Loch Creran is a sea loch in Argyll and Bute, on the west coast of Scotland. It is about 10 km long from its head at Invercreran to its mouth on the Lynn of Lorne, part of Loch Linnhe. The loch separates the areas of Benderloch to the south and Appin to the north. The island of Eriska lies at the mouth of the loch. The loch is bridged at its narrowest point at Creagan, by the A828 road. The village of Barcaldine lies on the south shore of the loch.

The loch narrows and becomes shallower at both Eriska and Creagan, meaning that tidal currents are accelerated through these points. This provides aeration and nutrition to the beds of flame shell and horse mussel that are a feature of the loch. Between these shallow zones lie deeper basins in which the water is more still, proving a habitat for Norway lobster and seapen. In 2014 the entire loch (an area of 1200 ha) was declared a Nature Conservation Marine Protected Area, to protect its flame shell beds and quaternary geological features. Within the MPA the use of fishing gear that may damage the seabed is prohibited, although rod and line fishing and creeling is permitted. The MPA is designated a Category IV protected area by the International Union for Conservation of Nature, and is also protected as a Special Area of Conservation.

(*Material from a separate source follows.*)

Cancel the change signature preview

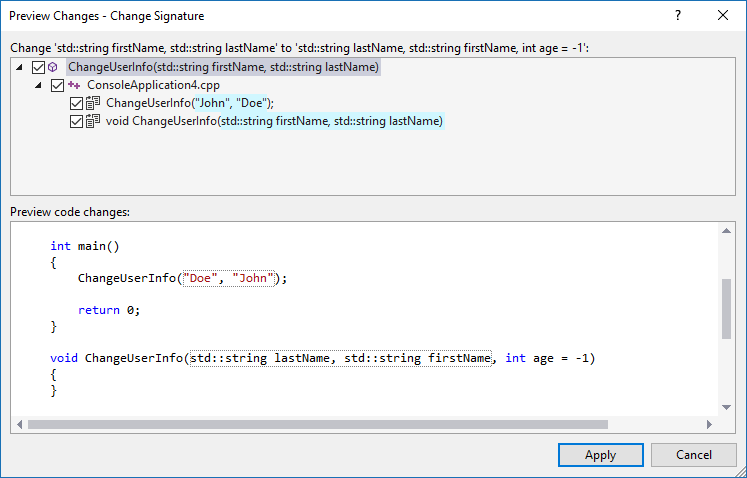[x=693, y=455]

At the head of Loch Creran lies the Glasdrum Wood national nature reserve, an internationally important atlantic oakwood managed by Scottish Natural Heritage, classified as both a Special Area of Conservation and a Site of Special Scientific Interest. This predominantly ash and oak woodland is home to butterflies like the rare chequered skipper, as well as being frequented by otters. The River Creran flows into Loch Creran by this reserve.